Kouri + Corrao Announces Jack Craft’s First Solo Show in Santa Fe

SANTA FE, NM – May 8, 2023 – Contemporary art gallery Kouri + Corrao is excited to announce West Texas rancher and acclaimed metalsmith/printmaker Jack Craft’s solo show What Once Was The Sea Is Now A Desert, on view through June 17, 2023. Kouri + Corrao will host an artist reception May 19, 2023; 5-8pm with complimentary beverages and food from JesuSushi for purchase to celebrate the occasion. What Once Was The Sea Is Now A Desert opens at Kouri + Corrao’s Siler-Rufina location: 3213 Calle Marie, Santa Fe, NM 87507.

 

“As a child, I would find fossils of seashells on hillsides evidencing that the place where I was standing, 3000 feet above sea level, was once under water,” says Craft. “This new body of work is a synthesis of living through droughts and watching the plant life on my family ranch wither.

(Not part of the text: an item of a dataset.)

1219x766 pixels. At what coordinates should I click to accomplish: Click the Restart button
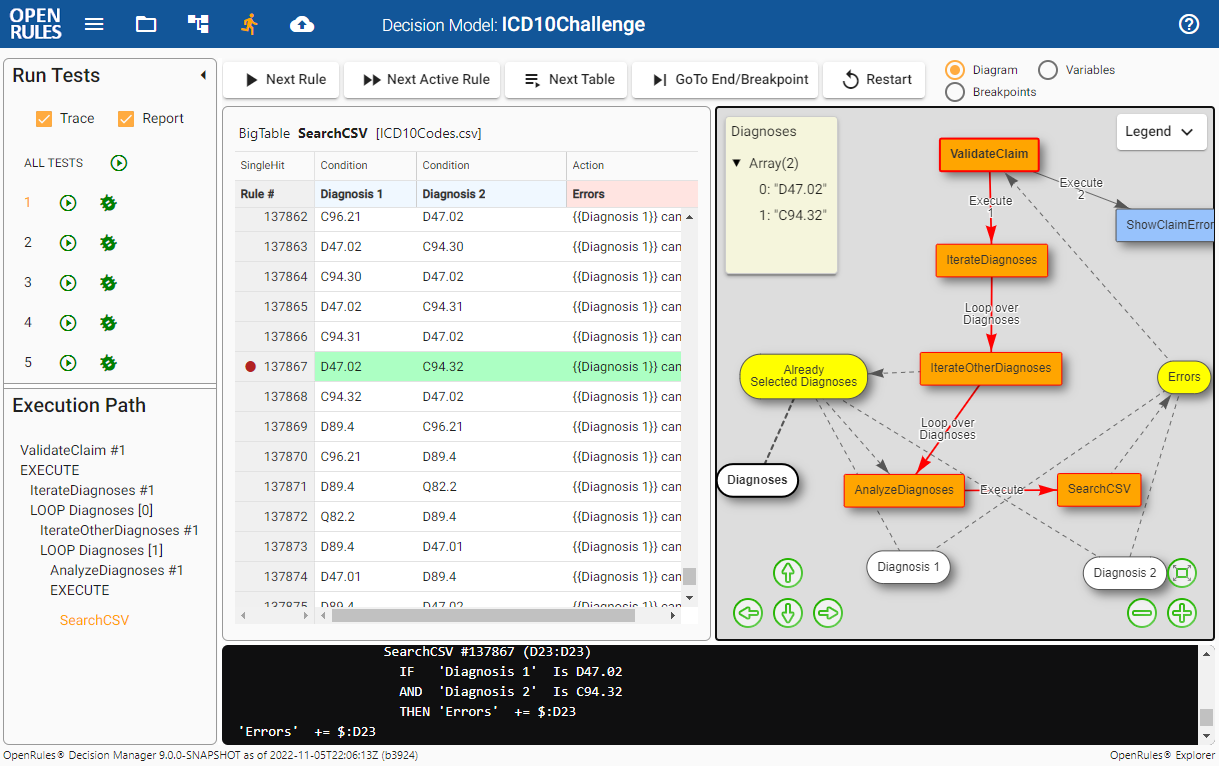(x=874, y=80)
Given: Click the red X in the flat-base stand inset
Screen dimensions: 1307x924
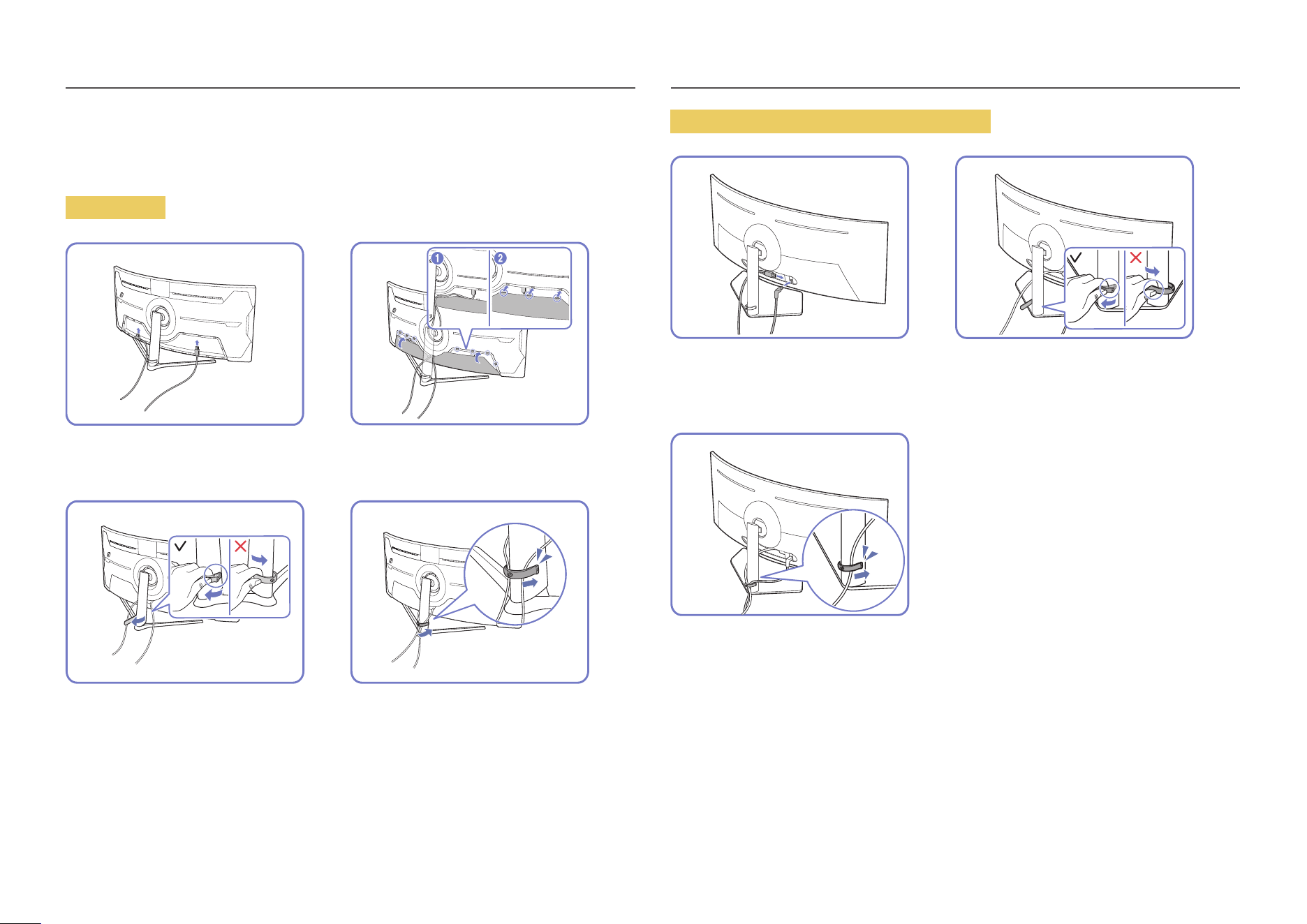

I am imagining a rusted and monochrome world desiccated as a desert but with ancient geologic forms merged with recent skeletal reefs and marine forms – a landscape horrible, yet beautiful in its own way.”

 

What Once Was The Sea Is Now A Desert is comprised of 14 sculptures and five prints. Craft’s artwork consists of solid cast-iron sculptures and prints that utilize his sculptures as tools to create abstract images ultimately a reflection the mass and dimensions of the sculpture. 

 

“Jack’s work has a hefty presence,” says Kouri + Corrao Managing Partner Justin Kouri. “A weight that coincides with the influence climate change has on our world. As a gallery, we believe it is our duty to support artists that bring attention to these issues.”

For Media Inquiries

Justin Kouri, Managing Partner

Kouri + Corrao

Gallery: +1 505 820 1888

Mobile: +1 917 254 6024

Email: justin@kouricorrao.com

 

About Jack Craft

Jack Craft is a fourth-generation commercial cattle rancher who lives on and operates his family property in the Clarendon, Texas. Along with the ranching, Craft maintains an active art practice. His artwork consists of cast-iron sculpture and prints. Craft’s practice is inextricably interwoven with the seasonal rhythms of the ranch. 

 

Craft lives with his wife in the house where he was born and has had the same phone number and post office box his whole life. He is a lifelong student, and craftsman of both necessity and choice. Craft attended Texas Christian University (TCU) in Fort Worth where he received a degree in economics with minors in sculpture and ranch management. While attending TCU he spent a semester abroad in London. In his mid-thirties he ran away from home and spent six months traveling and working illegally in Australia, the Philippines, and New Zealand. At the end of that time, he spent six weeks in New York and learned he never wanted to live there. 

 

Craft enjoys food and cooking, people sometimes, reading, blacksmithing, silversmithing and recently making culinary knives.